— start GIVEN DATA —
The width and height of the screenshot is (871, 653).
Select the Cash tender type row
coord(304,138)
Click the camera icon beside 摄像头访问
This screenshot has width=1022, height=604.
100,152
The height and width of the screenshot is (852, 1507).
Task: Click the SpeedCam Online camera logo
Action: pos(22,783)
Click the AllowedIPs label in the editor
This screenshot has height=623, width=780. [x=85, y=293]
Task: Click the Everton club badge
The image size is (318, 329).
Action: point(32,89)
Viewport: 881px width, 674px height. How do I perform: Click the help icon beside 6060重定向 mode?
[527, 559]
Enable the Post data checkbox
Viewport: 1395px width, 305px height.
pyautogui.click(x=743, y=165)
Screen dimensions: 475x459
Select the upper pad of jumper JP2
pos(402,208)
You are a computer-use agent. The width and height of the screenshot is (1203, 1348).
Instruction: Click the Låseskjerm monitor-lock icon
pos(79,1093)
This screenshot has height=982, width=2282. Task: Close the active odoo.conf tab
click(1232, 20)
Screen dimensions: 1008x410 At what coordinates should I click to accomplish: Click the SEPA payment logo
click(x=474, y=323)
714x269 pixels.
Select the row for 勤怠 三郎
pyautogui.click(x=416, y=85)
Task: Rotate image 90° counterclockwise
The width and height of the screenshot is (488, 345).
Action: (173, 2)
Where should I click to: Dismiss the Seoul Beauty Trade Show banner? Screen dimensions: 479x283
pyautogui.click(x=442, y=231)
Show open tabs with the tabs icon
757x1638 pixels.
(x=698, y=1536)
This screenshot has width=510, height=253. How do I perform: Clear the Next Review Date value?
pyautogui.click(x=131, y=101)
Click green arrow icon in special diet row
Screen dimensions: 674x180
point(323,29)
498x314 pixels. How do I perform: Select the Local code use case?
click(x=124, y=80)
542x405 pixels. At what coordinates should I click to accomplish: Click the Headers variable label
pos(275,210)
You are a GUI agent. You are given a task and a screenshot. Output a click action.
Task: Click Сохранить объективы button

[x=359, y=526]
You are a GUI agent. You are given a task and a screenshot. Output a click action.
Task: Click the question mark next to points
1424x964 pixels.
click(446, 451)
— end GIVEN DATA —
__DIRECTIONS FOR THIS TASK__
Could you copy out every one of the lines above word for word, changing nothing?

__TASK SOLUTION__
The width and height of the screenshot is (871, 653).
Select the Cash tender type row
coord(304,138)
Click the camera icon beside 摄像头访问
This screenshot has width=1022, height=604.
100,152
The height and width of the screenshot is (852, 1507).
Task: Click the SpeedCam Online camera logo
Action: pos(22,783)
Click the AllowedIPs label in the editor
This screenshot has height=623, width=780. [x=85, y=293]
Task: Click the Everton club badge
The image size is (318, 329).
Action: point(32,89)
Viewport: 881px width, 674px height. How do I perform: Click the help icon beside 6060重定向 mode?
[527, 559]
Enable the Post data checkbox
Viewport: 1395px width, 305px height.
pyautogui.click(x=743, y=165)
Screen dimensions: 475x459
Select the upper pad of jumper JP2
pos(402,208)
You are a computer-use agent. The width and height of the screenshot is (1203, 1348).
Instruction: Click the Låseskjerm monitor-lock icon
pos(79,1093)
This screenshot has height=982, width=2282. Task: Close the active odoo.conf tab
click(1232, 20)
Screen dimensions: 1008x410 At what coordinates should I click to accomplish: Click the SEPA payment logo
click(x=474, y=323)
714x269 pixels.
Select the row for 勤怠 三郎
pyautogui.click(x=416, y=85)
Task: Rotate image 90° counterclockwise
The width and height of the screenshot is (488, 345).
Action: (173, 2)
Where should I click to: Dismiss the Seoul Beauty Trade Show banner? Screen dimensions: 479x283
pyautogui.click(x=442, y=231)
Show open tabs with the tabs icon
757x1638 pixels.
(x=698, y=1536)
This screenshot has width=510, height=253. How do I perform: Clear the Next Review Date value?
pyautogui.click(x=131, y=101)
Click green arrow icon in special diet row
Screen dimensions: 674x180
point(323,29)
498x314 pixels. How do I perform: Select the Local code use case?
click(x=124, y=80)
542x405 pixels. At what coordinates should I click to accomplish: Click the Headers variable label
pos(275,210)
You are a GUI agent. You are given a task and a screenshot. Output a click action.
Task: Click Сохранить объективы button

[x=359, y=526]
You are a GUI agent. You are given a task and a screenshot. Output a click action.
Task: Click the question mark next to points
1424x964 pixels.
click(446, 451)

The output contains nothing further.